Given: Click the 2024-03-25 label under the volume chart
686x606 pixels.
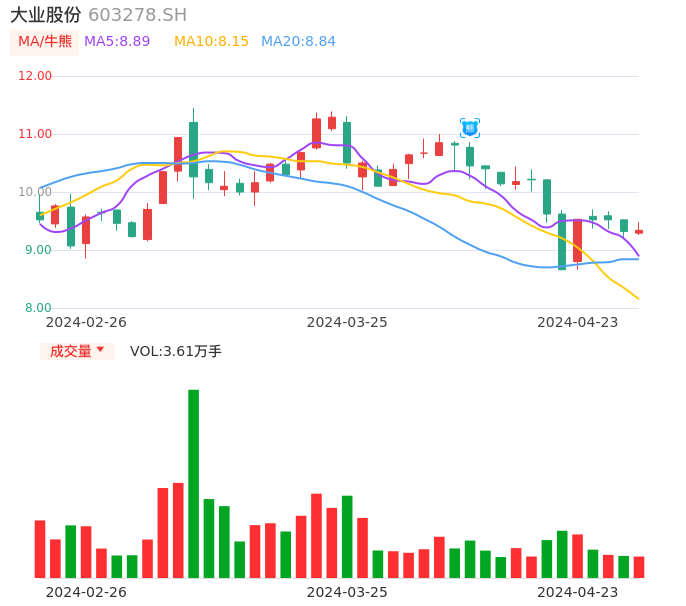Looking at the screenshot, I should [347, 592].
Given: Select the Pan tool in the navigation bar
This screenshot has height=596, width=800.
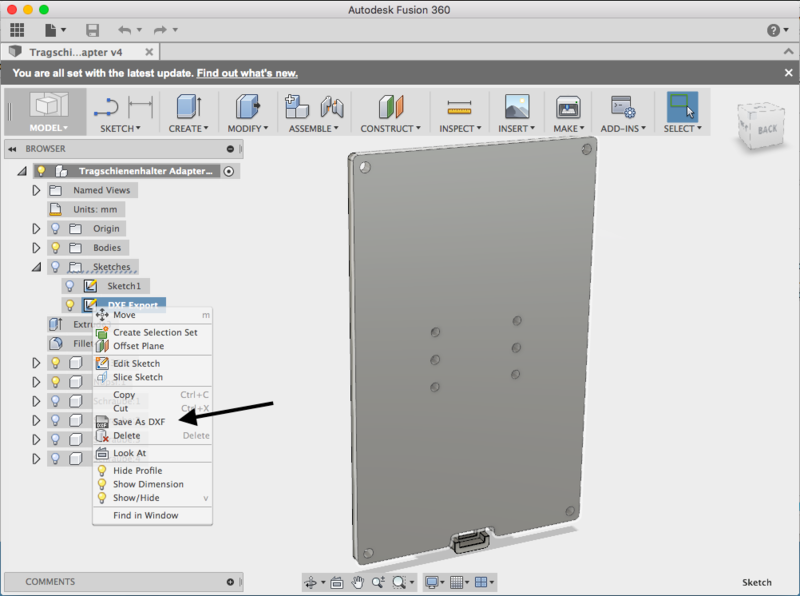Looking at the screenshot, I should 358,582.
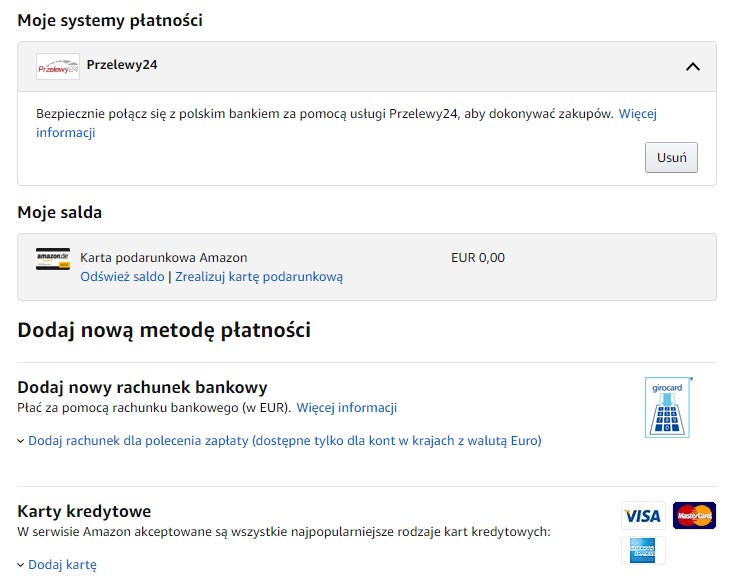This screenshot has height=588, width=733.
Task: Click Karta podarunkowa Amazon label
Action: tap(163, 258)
━━━━━━━━
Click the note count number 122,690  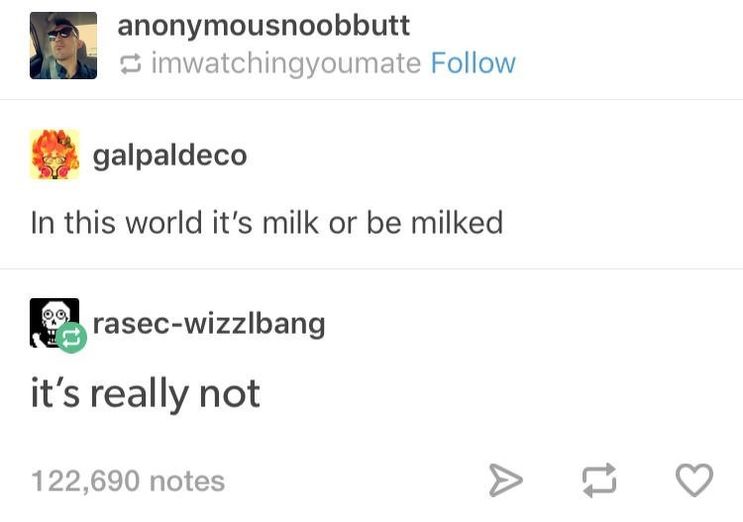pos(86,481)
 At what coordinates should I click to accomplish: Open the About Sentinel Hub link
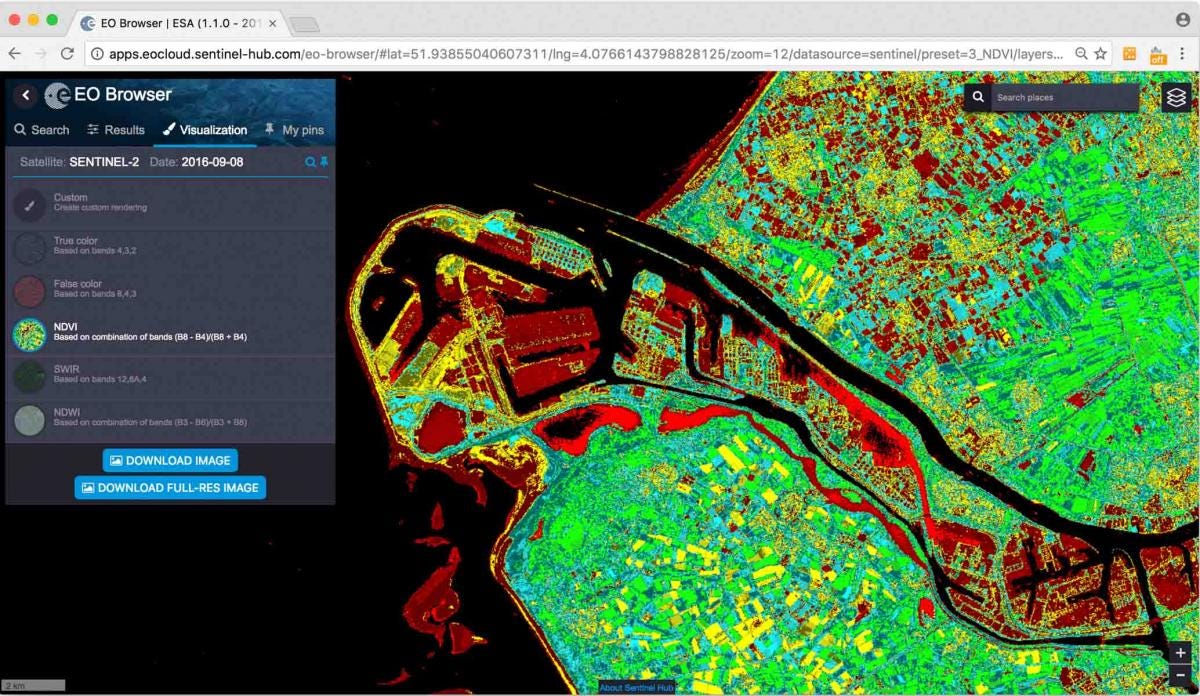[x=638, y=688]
━━━━━━━━
§ **Try it**
Check each line of the listing for "Given", and copy the ones that hold it.

§ **The completed task**
Given: Click the 2024-03-25 label under the volume chart
Given: Select the Pan tool in the navigation bar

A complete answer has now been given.